The WHO continues to advise all countries considering the easing of lockdown measures according to six guiding criteria:
  1. First, that surveillance is strong, cases are declining and transmission is controlled.
  2. Second, that health system capacities are in place to detect, isolate, test and treat every case and trace every contact.
  3. Third, that outbreak risks are minimized in special settings such as health facilities and nursing homes.
  4. Fourth, that preventive measures are in place in workplaces, schools and other places where it’s essential for people to go.
  5. Fifth, that importation risks can be managed.
  6. Sixth, that communities are fully educated, engaged and empowered to adjust to the ‘new norm.’
The risk of returning to lockdown remains very real if countries do not manage the transition extremely carefully, and in a phased approach.

HIQA notes that certain triggers are essential before the easing of restrictions should be considered, namely declining or stabilising of new cases and deaths, low rates of COVID-19-related hospital admissions and sufficient supply of personal protective equipment and ventilators in hospital settings.

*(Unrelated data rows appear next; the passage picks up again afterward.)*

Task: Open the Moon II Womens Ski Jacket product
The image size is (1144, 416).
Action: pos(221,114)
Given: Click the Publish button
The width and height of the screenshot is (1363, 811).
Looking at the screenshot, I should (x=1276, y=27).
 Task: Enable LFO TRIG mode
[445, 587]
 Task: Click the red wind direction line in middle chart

Petersen et al reviewed evidence on specific approaches adopted in different countries and isolated three key factors that should be considered as exit strategies are put in place:
  1. reintroduction from countries with ongoing community transmission;
  2. the need for extensive testing capacity and widespread community testing;and
  3. adequate supply of personal protective equipment to protect health care workers.
Lifting social distancing, how to reopen manufacturing, construction and logistics, the reopening of higher educational institutions and schools and the use of electronic surveillance are also discussed.

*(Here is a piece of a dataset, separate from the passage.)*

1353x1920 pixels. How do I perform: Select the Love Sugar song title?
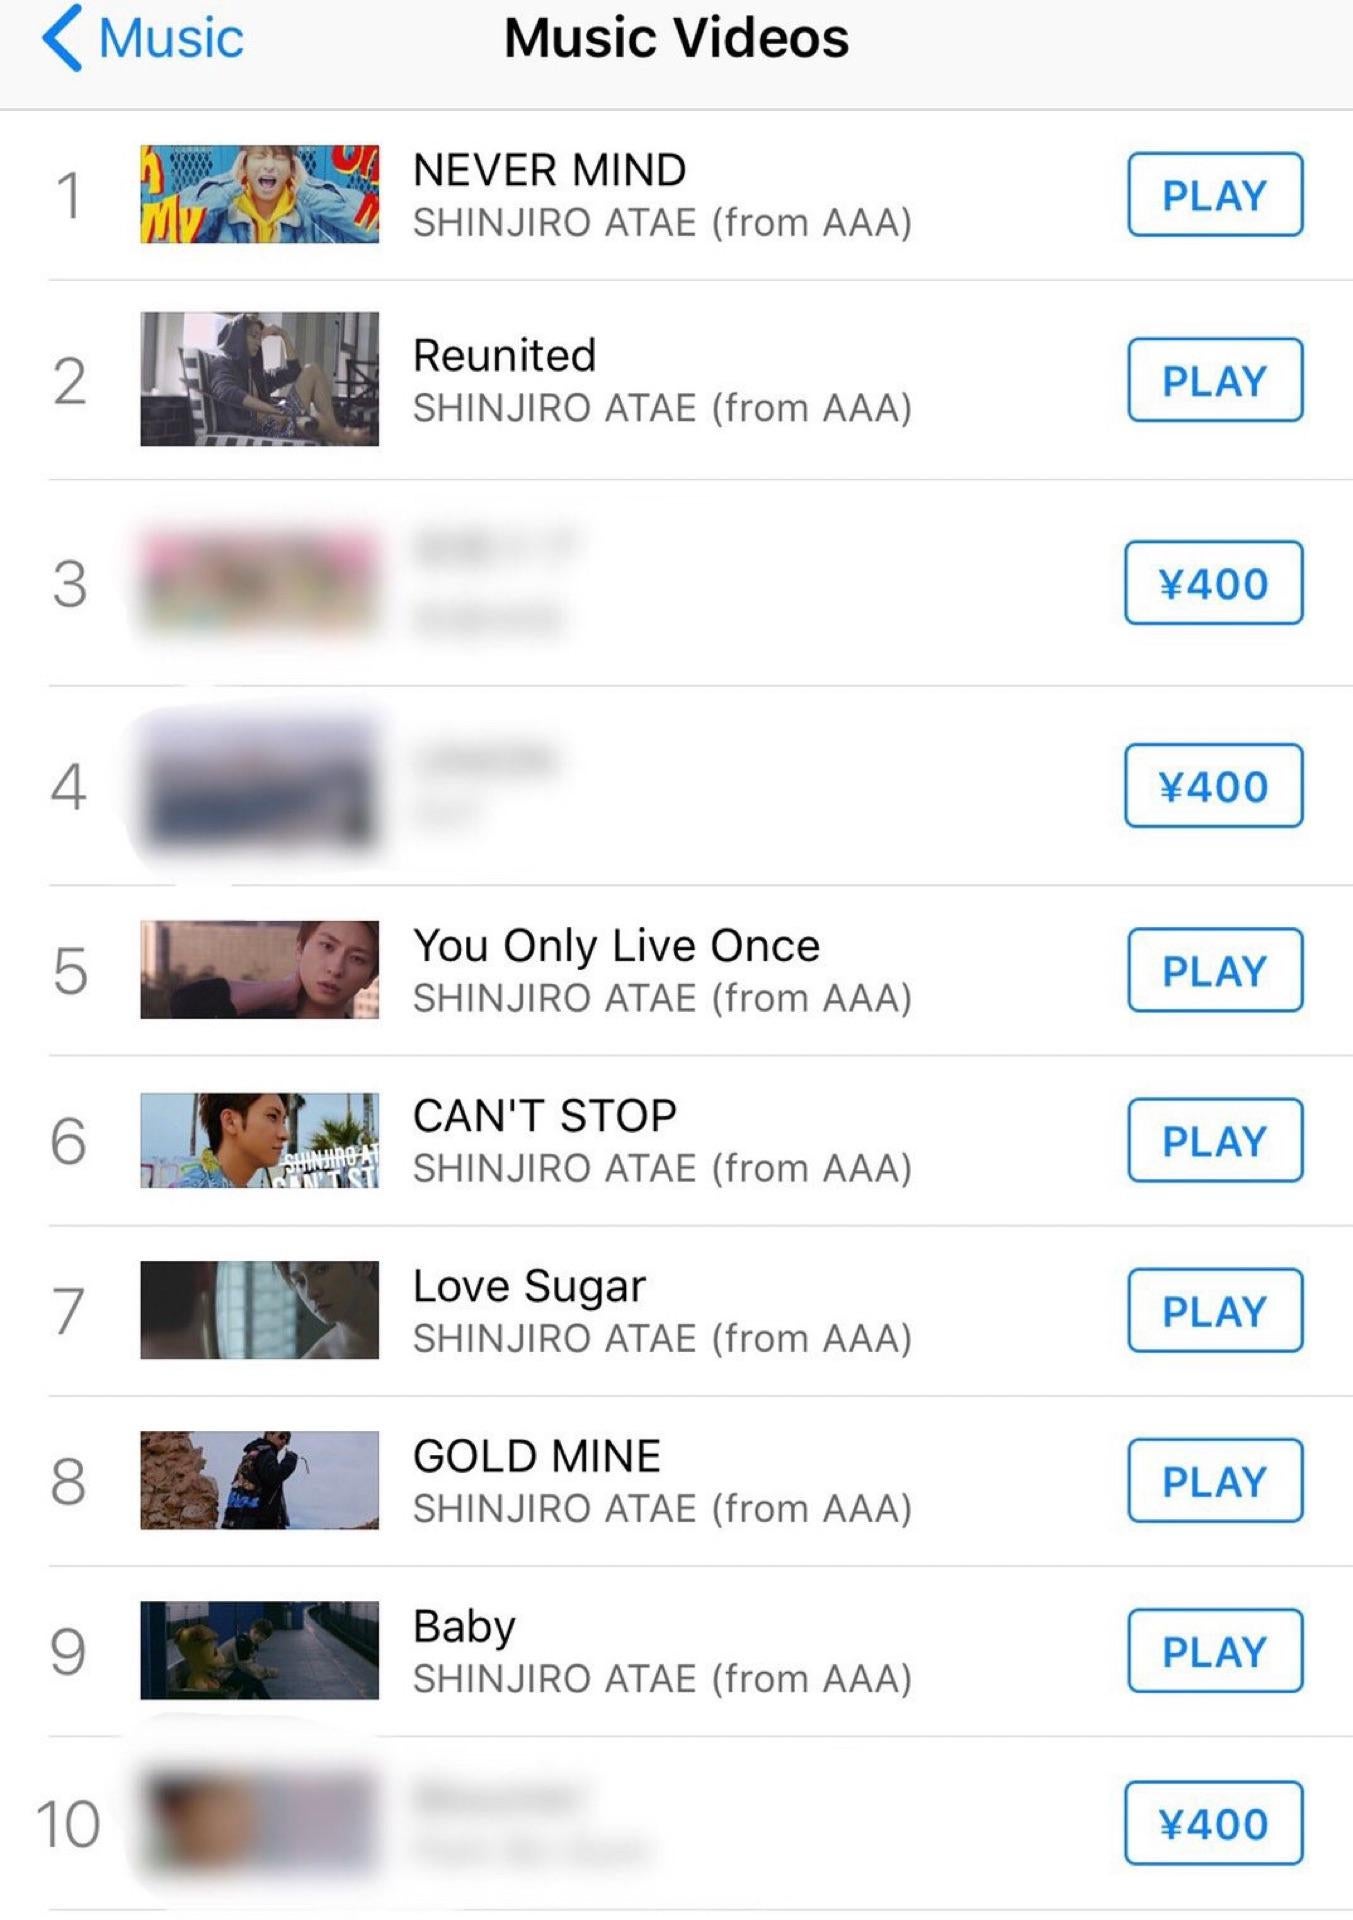coord(529,1286)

In emerging literature, Bin et al propose that fast, intermittent lockdown intervals as an alternative COVID-19 exit strategy to the widely adopted policy of total lockdown may have the potential to be a method of virus suppression, while at the same time allowing continued (albeit reduced) economic activity.
DeVlas et al propose an exit strategy based on a phased lifting of restrictions in which successive parts of the country such as provinces stop stringent control, and COVID-19 related ICU admissions are distributed over the country as a whole. Importantly, vulnerable individuals need to be shielded until herd immunity has developed in their geographic area. Karin et al propose a cyclic schedule of 4-day work and 10-day lockdown, or similar variants, can prevent resurgence of the epidemic while providing part-time employment. Conversely, Yap et al contend that submaximal lockdowns perform better than pulsatile lockdowns.
The use of face masks by the general population has potential value in curtailing community transmission and the burden of the pandemic. The community-wide benefits may be greatest when face masks are used in conjunction with other non-pharmaceutical practices such as social-distancing, and when adoption is nearly universal compliance is high.
Ryan et al emphasize that aligning decisions around the easing or removal of restrictions with societal needs will help to ensure that all segments of society are taken into consideration while managing the crisis; and that the process of incremental easing of restrictions to facilitate the resumption of community foundations such as commerce, education and employment is carried out in a manner that protects those most vulnerable to COVID-19. West et al note that human behaviour is central to transmission of SARS-Cov-2 and changing behaviour is crucial to preventing transmission in the absence of pharmaceutical interventions. Isolation and social distancing measures including edicts to stay at home have been brought into place across the globe to reduce transmission of the virus, but at a huge cost to individuals and society. In addition to these measures, effective interventions to increase adherence to behaviours that individuals in communities can enact to protect themselves and others are urgently needed: use of tissues to catch expelled droplets from coughs or sneezes; use of face-masks as appropriate; hand-washing on all occasions when required; disinfecting objects and surfaces; physical distancing; and not touching one’s eyes, nose or mouth.